The administrator explained R1 could only be transferred using a back and forth motion and was unable to grasp the toilet’s side handles for support. A review of R1’s physician’s report dated 07/09/2018 revealed R1 was non ambulatory and unable to manage toileting independently but did not indicate whether a two person assist was required. The Resident Appraisal dated 06/30/2018 was reviewed and the section for toileting assistance was left blank. Hospice progress notes, dated 04/13/2021, documented that R1 required maximum assistance, was incontinent, nonverbal, unable to follow commands, and exhibited significant weaknesses. Hospice Care Coordination notes, dated 04/23/2021 and 04/19/2021, documented R1 required “Max Assist for cares such as bathing, dressing, incontinence cares, positioning, transfer, and feeding,” but did not specify whether a two person assist was required. The administrator reported it was a “normal fall” and stated the wheelchair had been placed to R1’s left side by the sink, after the administrator positioned R1 on the commode. The administrator reported taking their hands off R1 for only a few seconds before R1 fell, hitting their head on the shower edge and then falling to the floor.

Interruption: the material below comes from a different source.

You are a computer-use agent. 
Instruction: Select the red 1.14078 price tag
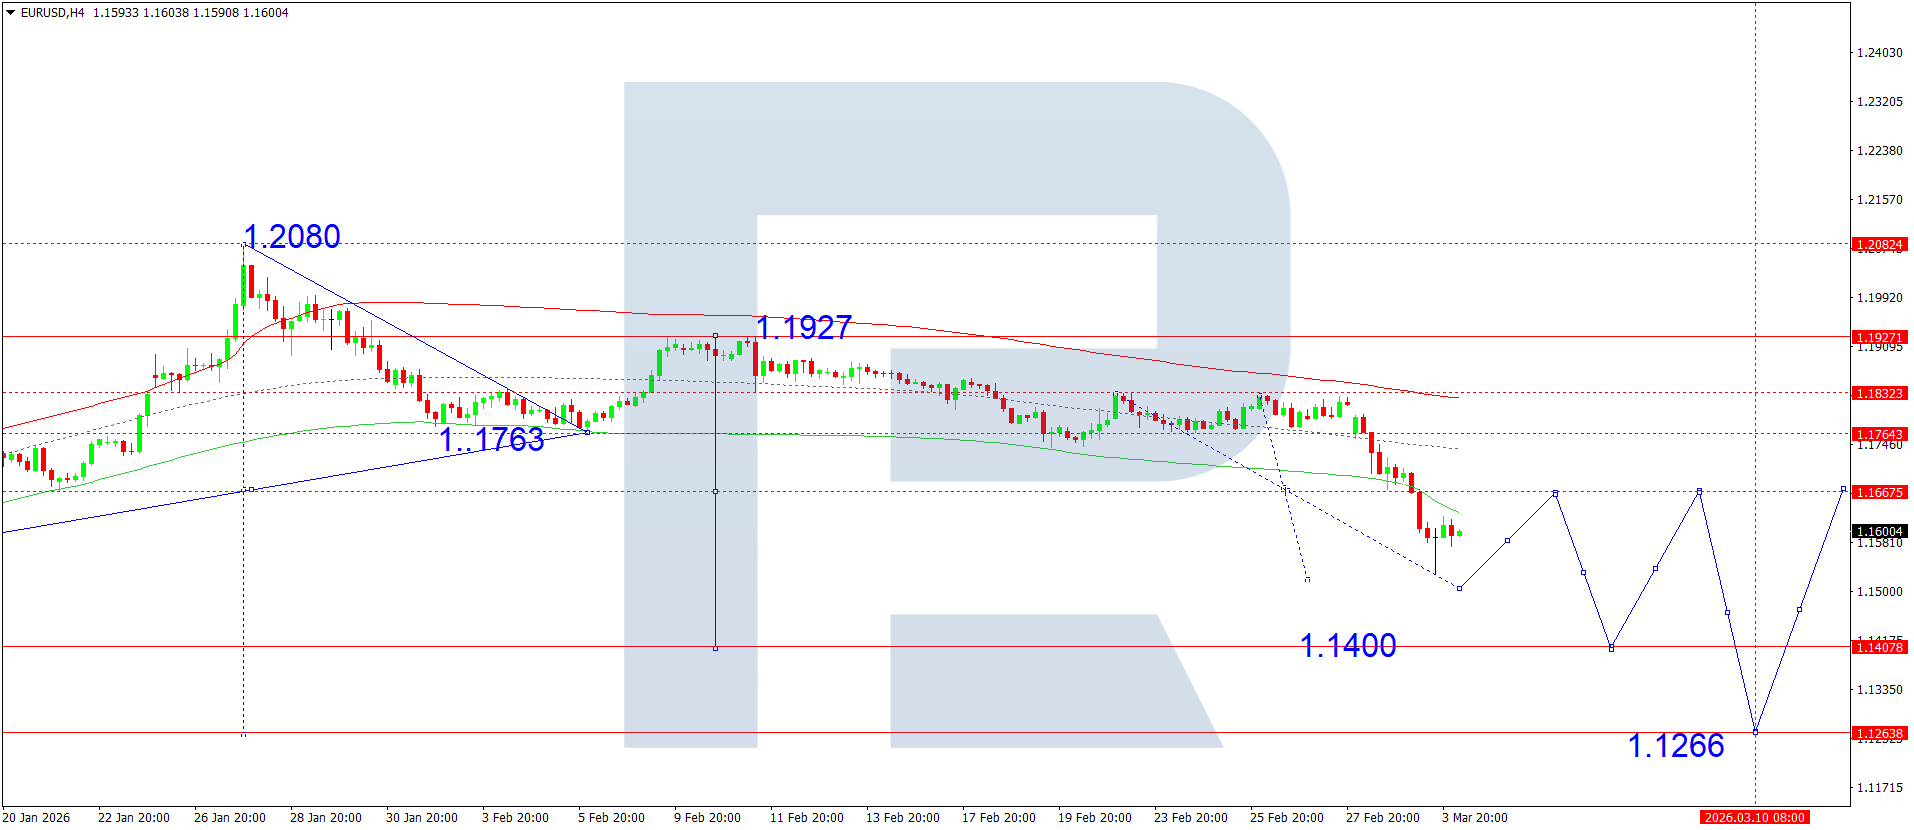[1879, 648]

It was reported that facility staff contacted hospice immediately. Hospice arrived within approximately 10 minutes, completed a visual assessment, and instructed staff to call paramedics. Attempts to locate and interview the hospice worker who responded were unsuccessful. Medical records from the day of the incident indicated R1 sustained two forehead lacerations, which were closed using Dermabond strips. R1 was released the same day and returned to the facility.

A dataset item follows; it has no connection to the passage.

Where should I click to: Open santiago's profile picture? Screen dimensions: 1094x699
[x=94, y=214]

The report that R1 had experienced six falls since admission was investigated. However, only one fall—reported in April 2021—could be verified. That incident resulted in no injuries, and no additional documentation was available to corroborate the other alleged falls.
Based on observations, interviews, and a review of records, the allegation of neglect of a resident resulting in serious bodily injury is unsubstantiated. An unsubstantiated finding means the preponderance of evidence standard has not been met.
A copy of this report was reviewed and provided to Gloria Dupio, Caregiver.